Q1: Like the Jesus Prayer.
Fr. Stephen: Exactly like the Jesus Prayer. So much like the Jesus Prayer that, as we’re going to see, St. Paul’s going to talk about this in 1 Corinthians, about one of the mystical experiences he had. But Jewish mysticism at this time, you would pray this prayer over and over again, and the end goal was the vision of God enthroned. It’s called Merkabah mysticism, because merkabah means “throne” in Hebrew. That’s what they were looking to see. And now we talk about the saints who have, through the practice of the Jesus Prayer, the vision of Christ in his uncreated glory. That’s the same vision St. Paul had on the road to Damascus. So it is very likely that while St. Paul was on the way to Damascus, he was praying this prayer over and over again, meditatively. He had his vision of the throne of God, and then it turned out it was Jesus sitting on it! And that’s what then transforms his thinking.

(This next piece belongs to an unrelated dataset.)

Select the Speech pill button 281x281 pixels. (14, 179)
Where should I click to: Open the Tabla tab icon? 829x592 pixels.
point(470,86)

So that’s how important this prayer was, and what St. Paul does every time he uses this phrase is he inserts the Father and Jesus into the middle of “Lord your God is one Lord.” So he’s turned what is the great Jewish statement of “monotheism” into a binitarian statement every time he does that. Every time he says that, refers to Jesus Christ as “Lord” and the Father as “God,” he’s making the point that Yahweh the God of Israel is these two Persons. We’ll also see he loops in, as he did in the introduction, the Holy Spirit as well, to be fully trinitarian. But that’s what he’s saying, and that would not have been lost, not just to the Jewish audience: to anyone who’s familiar with that verse in the Greek, which would have been everyone who was going to a synagogue, whether they were a Gentile, God-fearer, they would have seen what he did there. “Wait a second. You just—” Put the two together.